ECCELLENZA – Brindisi-Casarano, è già tempo di sentenze. Il Barletta in forma strepitosa, si defila il Gallipoli? Il punto dopo la 12ª
Il Brindisi fa la voce grossa nel big match della dodicesima giornata del campionato di Eccellenza. Gli uomini di mister Olivieri s’impongono, di misura, sul campo dell’Altamura, cogliendo il sesto risultato utile consecutivo e agganciano al primo posto il Casarano. Che non riesce ad andare oltre lo 0-0 casalingo con il Molfetta Calcio. Le Serpi si consolano con il record di reti segnate, 23. E domenica prossima, al “Fanuzzi”, si affronteranno proprio le due capolista.
Prosegue lo straordinario momento di forma del Barletta, che contro il Trani (peggior attacco del torneo insieme al Mesagne, con sette centri all’attivo, ma anche miglior difesa, con sei gol subiti) conquista il quarto successo di fila, settimo risultato utile consecutivo. E si propone come autorevole outsider nella lotta per il titolo. Sembra defilarsi, invece, il Gallipoli, che a Bisceglie perde la seconda partita di seguito, consentendo ai baresi di dare ossigeno alla propria classifica, agganciando l’Avetrana. Che, manco a dirlo, a Terlizzi colleziona il nono pareggio nel torneo. Fatali, ancora una volta, i minuti finali di gara.

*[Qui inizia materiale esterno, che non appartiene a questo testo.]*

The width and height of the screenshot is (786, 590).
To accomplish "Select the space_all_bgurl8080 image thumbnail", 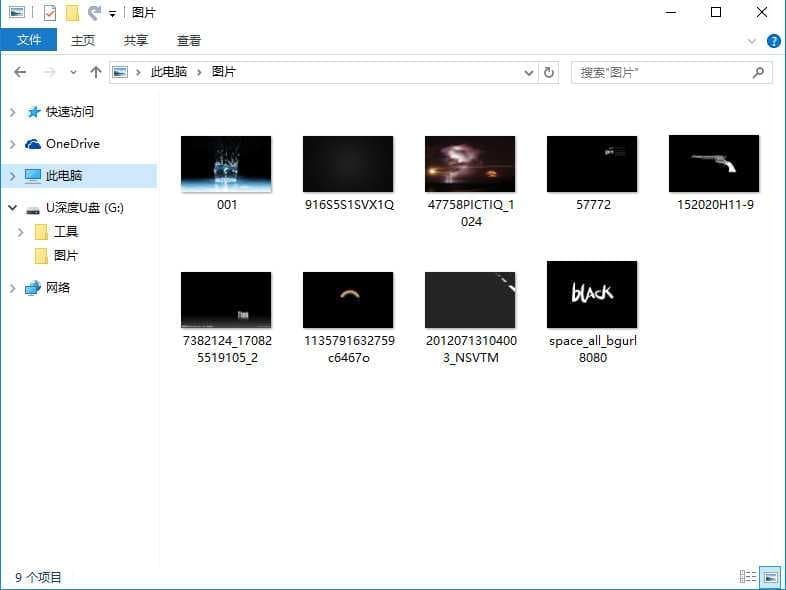I will pos(592,295).
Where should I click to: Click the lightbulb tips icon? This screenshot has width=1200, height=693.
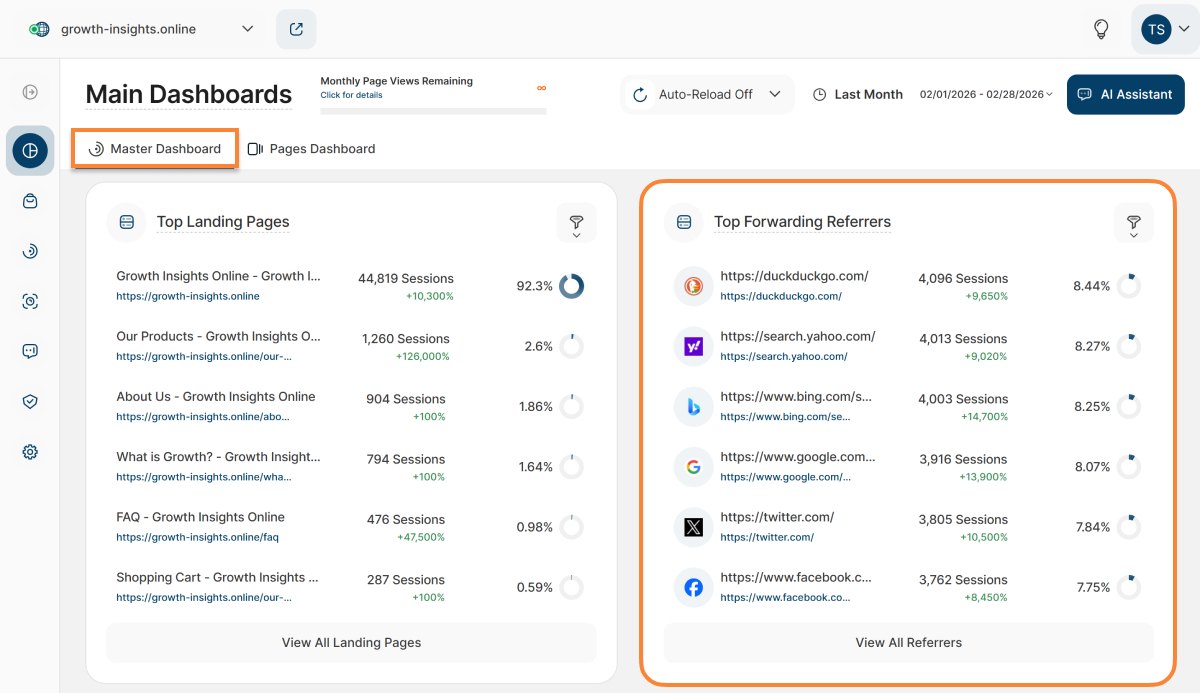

Pareggio beffa, nei minuti finali, anche per l’Otranto, contro il Corato. Impatta sul campo della Molfetta Sportiva (fanalino di coda, insieme a Mesagne e San Severo) il Vieste, ma è un punto che consente ai foggiani di agganciare in classifica il Gallipoli e di portarsi in zona playoff. Giallo a Mesagne: al 44’ della ripresa, con il San Severo in vantaggio per una rete a zero e i padroni di casa in inferiorità numerica da più di trenta minuti, si verifica un blackout che coinvolge i fari del comunale e il direttore di gara è costretto a sospendere la gara. Adesso la palla passa al Giudice sportivo, che dovrà stabilire se esistono delle responsabilità da parte della società ospitante e pertanto infliggere lo 0-3 a tavolino, oppure far rigiocare il match. Intanto, sono arrivate le dimissioni di mister Ribezzi e del suo staff, poi ritirate proprio in questi minuti.